Dropping out of high school has serious long-term consequences not only for individuals but also for society. According to expert estimates, between 3.5 million and 6 million young Americans between the ages of 16 and 24 are school dropouts. Lowering the number of adolescents who fail to finish high school and helping those who drop out get back on track must be a major policy goal for our nation. In this policy brief we focus primarily on how best to provide youngsters who have dropped out of school a second chance, though we also give some attention to dropout prevention (we do not tackle the topic of high school reform more broadly). Several carefully evaluated program models hold out promise that they can help both young people at risk of dropping out and those who do drop out. These promising programs must be expanded and continually improved, and we offer specific proposals for doing so. U.S. policy must aim to keep as many young Americans as possible in high school until they graduate and to reconnect as many as possible of those who drop out despite educators’ best efforts to keep them in school.

Just how costly is school dropout? Americans who do not graduate from high school pay a heavy price personally. Although correlation is not causation, the links between leaving school before graduating and having poor life outcomes are striking. Perhaps the most important correlation is that between dropping out and low income. Based on Census Bureau data (from 1965 to 2005), figure 1 compares the median family income of adults who dropped out of high school with that of adults who completed various levels of education. Two points are notable. First, in 2005, school dropouts earned $15,700 less than adults with a high school degree and well over $35,000 less than those with a two-year degree. Over a forty-five-year career the earnings difference between a dropout and someone with only a high school degree can amount to more than $700,000. Considered from a broader social perspective, the income-education pattern illustrated by figure 1 shows that school dropouts contribute substantially to the problem of income inequality that is now a growing concern of researchers and policy makers.
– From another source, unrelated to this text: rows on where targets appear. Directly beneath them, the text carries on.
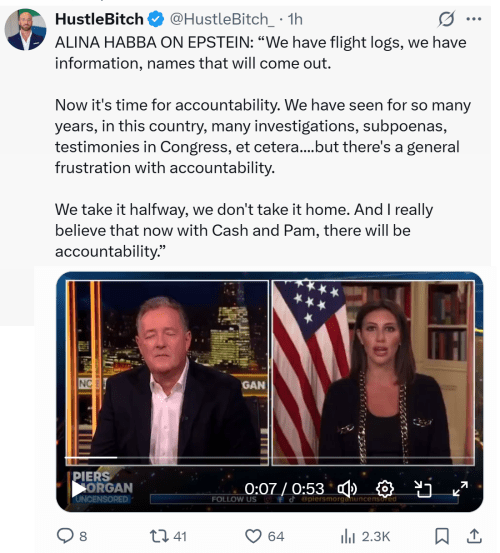Image resolution: width=500 pixels, height=553 pixels.
Task: Open the 1h timestamp of the tweet
Action: pos(295,19)
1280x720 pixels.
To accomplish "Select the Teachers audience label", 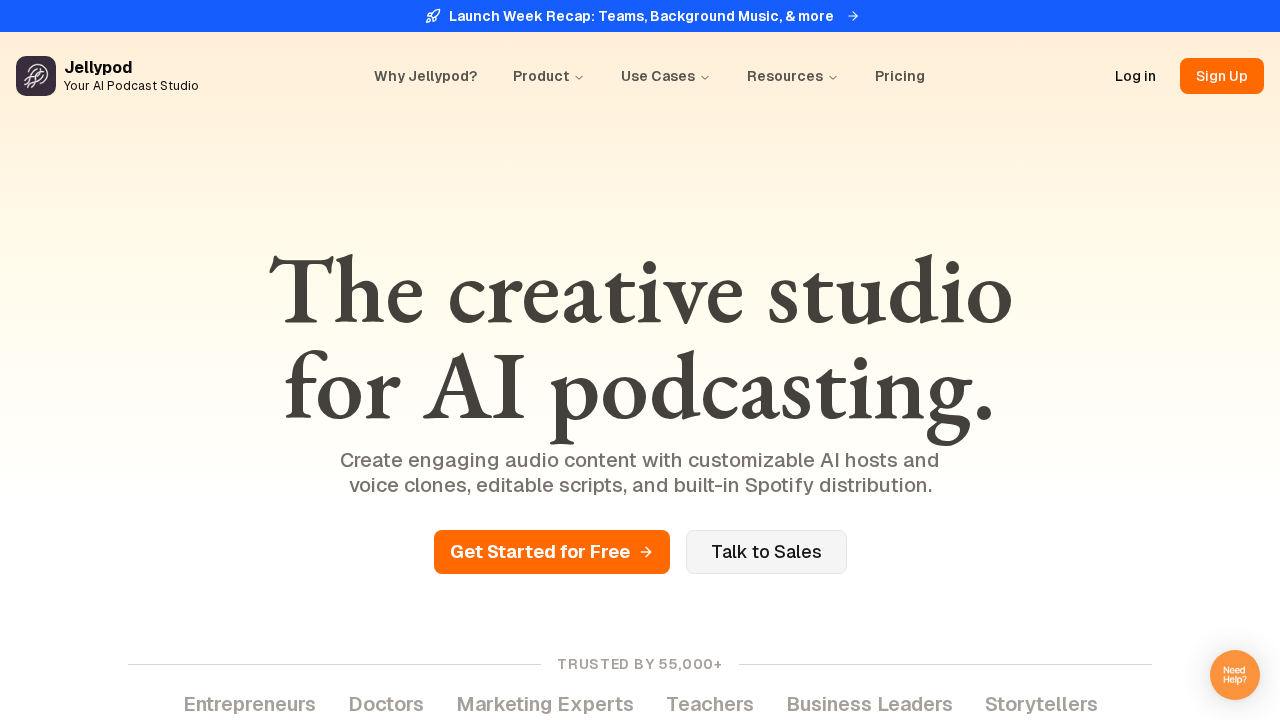I will 710,704.
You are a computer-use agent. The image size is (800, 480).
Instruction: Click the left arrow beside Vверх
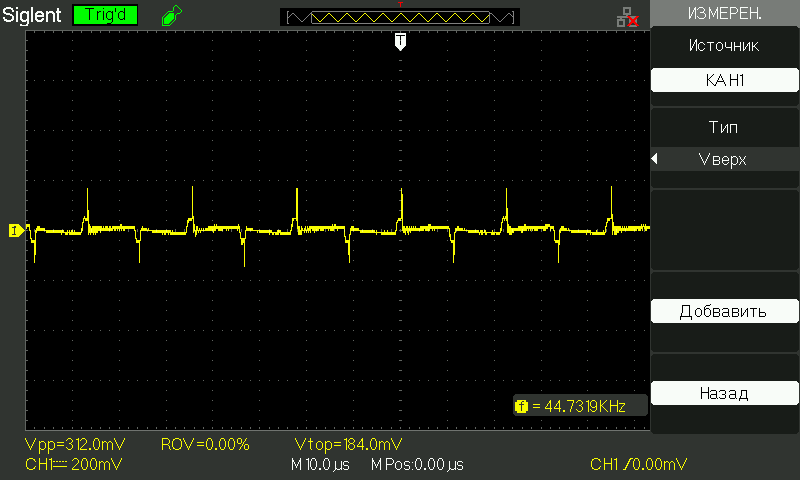[655, 160]
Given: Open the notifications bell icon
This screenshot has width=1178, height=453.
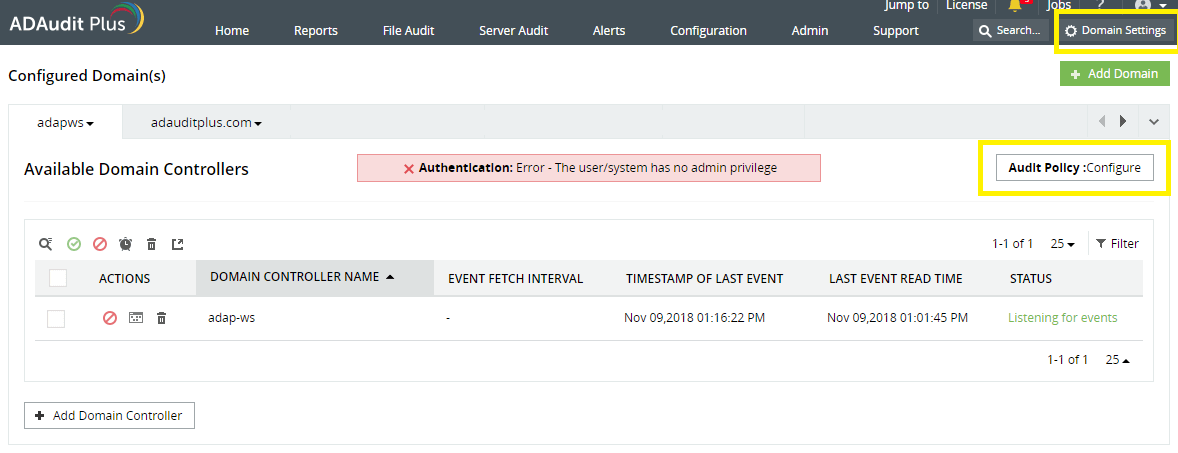Looking at the screenshot, I should coord(1015,6).
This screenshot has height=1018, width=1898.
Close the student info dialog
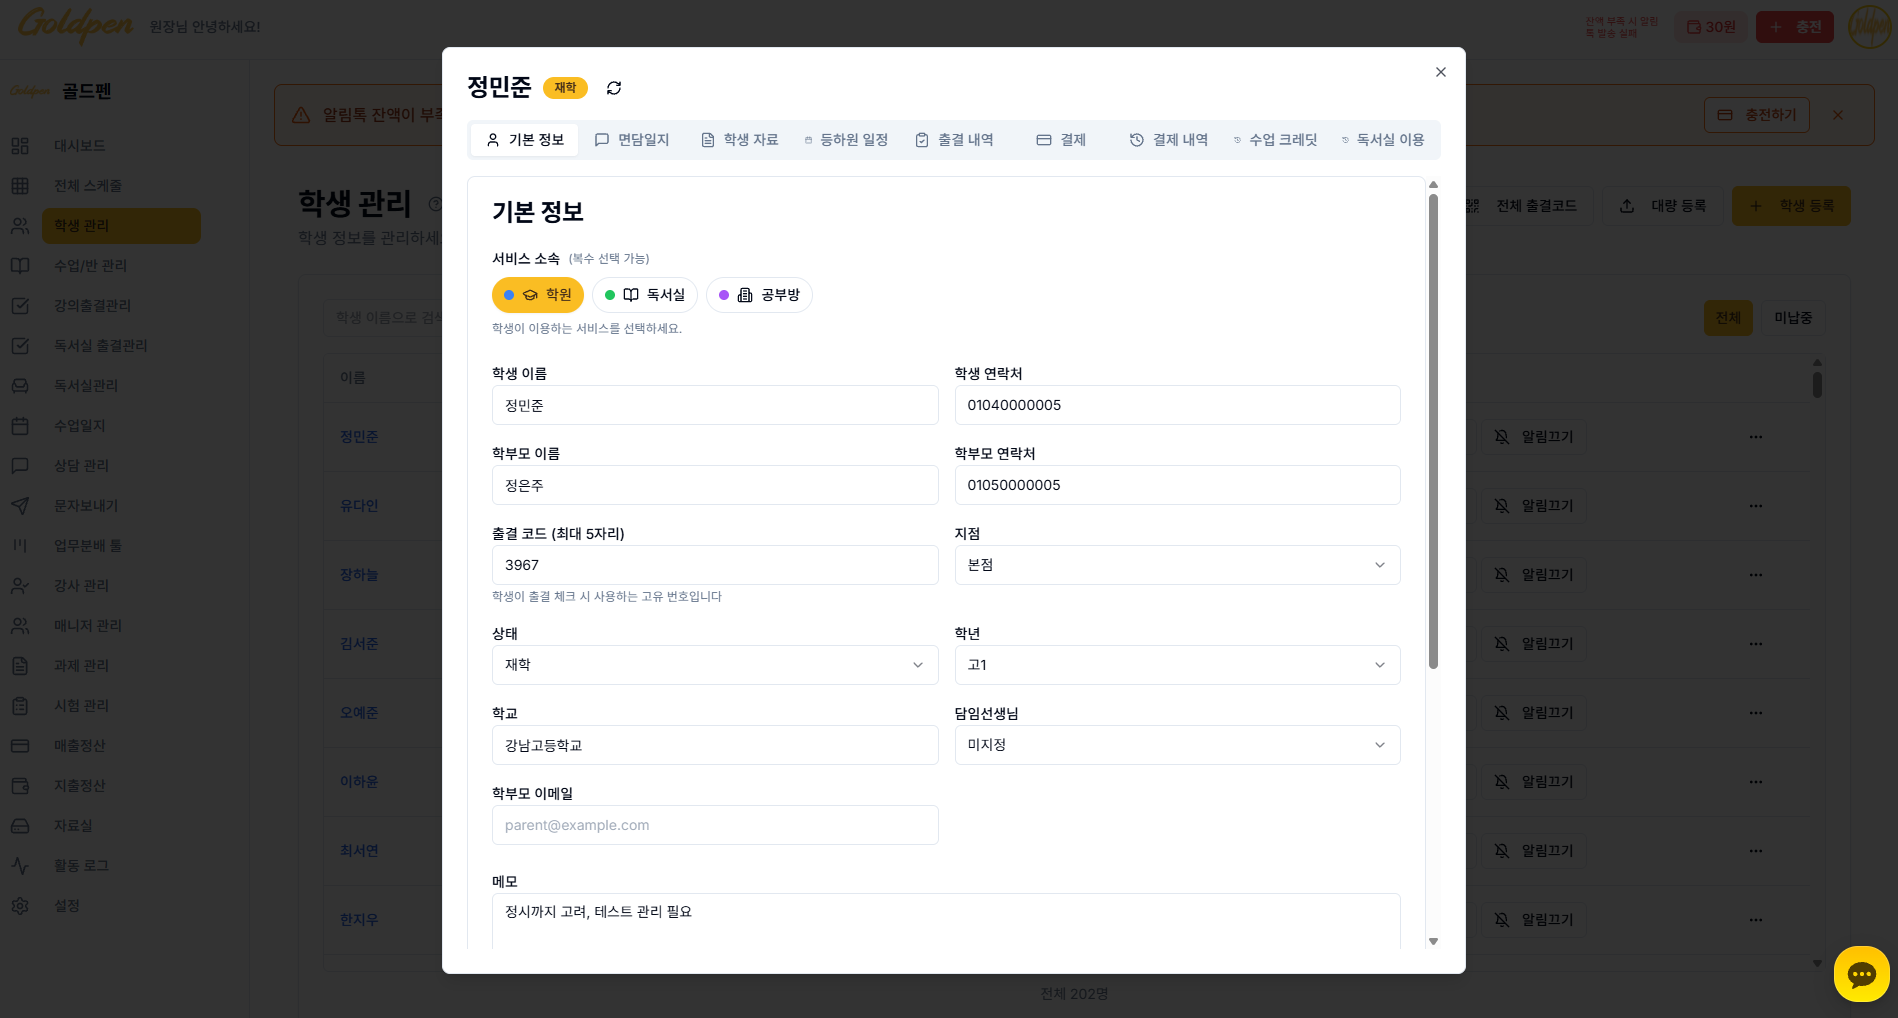pos(1441,72)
Dropping out of school is also linked with many other negative outcomes such as increased chances of unemployment or completely dropping out of the workforce, lower rates of marriage, increased incidence of divorce and births outside marriage, increased involvement with the welfare and legal systems, and even poor health. All these outcomes are costly not only to dropouts personally, but also to society. Prison costs, for example, are among the most rapidly growing items in nearly every state budget, and more than two-thirds of state prison inmates are school dropouts, though many obtain a General Educational Development (GED) credential while in prison. Similarly, in 2006, 67 percent of all births to young dropouts were outside marriage, compared with 10 percent of births for women with a master’s degree. Because families with children born outside marriage are five or six times more likely to live in poverty than married-couple families, it follows that they are also more likely to be on welfare. In both these examples, dropping out is linked with social problems that impose large public costs on the nation.